Drone technology has huge potential in the construction industry, aiding communication, facilitating optimised marketing strategies, and making building sites safer. This article explores current applications of drone technology in construction today.

The First Commercial Drones Were Developed in 2006

According to the Wall Street Journal, the first non-military drones were developed by government agencies to fight wildfires, deliver disaster relief, and facilitate border surveillance. Companies soon caught on to the vast potential of drones, using modern technology to make people’s lives safer and easier. For example, drones could be used to spray crops with pesticides, reducing human exposure to hazardous chemicals. They could also be used to inspect pipelines, accessing areas humans may find it hard to get to.

Drones in Construction

Drones, or Unmanned Aerial Vehicles (UAVs) as they are also known, have a variety of different uses within construction. Current applications of drone technology include:

  1. Building Surveys: As drones are airborne, they can access areas it may be difficult or dangerous for a human to go. Drones are extremely useful for inspecting roofs, reducing the time and cost involved in an inspection by eliminating the need for erection of scaffolding, or the use of a ladder or cherry picker.
  2. Thermal Image Recording: Drones can reveal cold and hot spots within a building, highlighting building defects that need rectifying.
  3. Site Inspections: Drones enable personnel to carry out visual inspections without being exposed to any on-site health and safety risks. Images can be fed back to surveyors and engineers in real-time HD, allowing them to check project progress and identify any potential problems.
  4. Site Logistics: Construction of a building involves more than simply planning the building itself. Engineers must identify heavy machinery, such as vehicles and cranes, that will be needed throughout the construction process; where they are going to go; and plot their path through the building site.
  5. Laser Scanning: Drones enable surveyors to scan areas high up on a building, where it would be difficult for them to access safely.
  6. Promotional Photography: Drones can be used to produce impressive aerial photography, making them the perfect tools for estate agents looking to market a property.
  7. Health and Safety Inductions: By utilising drone technology, construction companies can inspect a site in real-time, identifying health and safety risks. Inductions can be carried out without subjecting participants to the dangers of an active building site, enabling project managers to demonstrate active excavation areas, moving vehicles and cranes without the inherent risks.

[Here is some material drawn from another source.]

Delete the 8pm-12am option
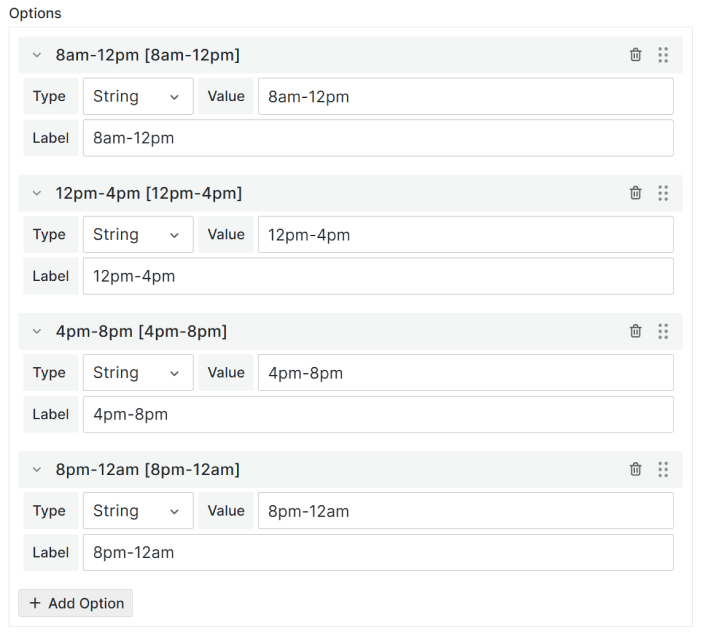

Drones also help improve building site security. Find out more by watching the attached video.

Drones Help Contractors Avoid Expensive Mistakes

High resolution images captured by drone technology can be used to create 3D models and 2D orthophotos, enabling construction coordinators to build a rich digital representation of a project. They can use this to pinpoint potential challenges preconstruction, measure progress, and identify mistakes later on.

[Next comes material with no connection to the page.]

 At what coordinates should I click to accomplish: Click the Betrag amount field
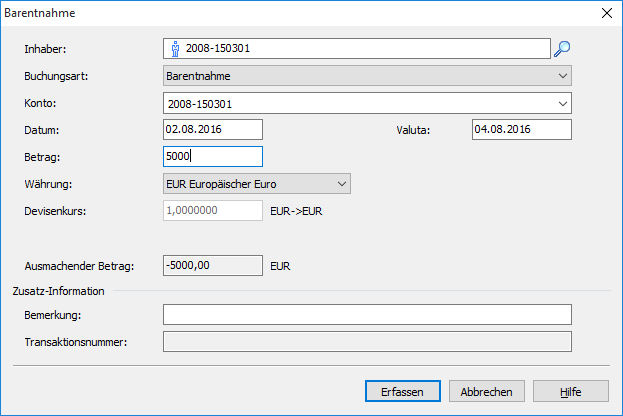212,157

It is vital that construction companies embrace digital technologies. Sahel Majali is Chairman of the Mid Group, one of the fastest-growing construction companies in the UK today. The Mid Group uses digital technologies such as BIM and virtual reality to deliver optimised offsite construction solutions to private and public sector clients.

Digital technologies facilitate collaboration between all of the various parties involved in a project. View the attached infographic to find out how drones improve cohesion and communication in construction.

Drones in Africa

Compared with other regions, most African governments have imposed relatively few limitations on the use of drones. Many believe this will pave the way for vast opportunities in the African construction industry, as outlined in the attached PDF.

We live in a digital age. Embracing digital technologies, such as drones, BIM and virtual reality is key to gaining a competitive edge in the construction industry today.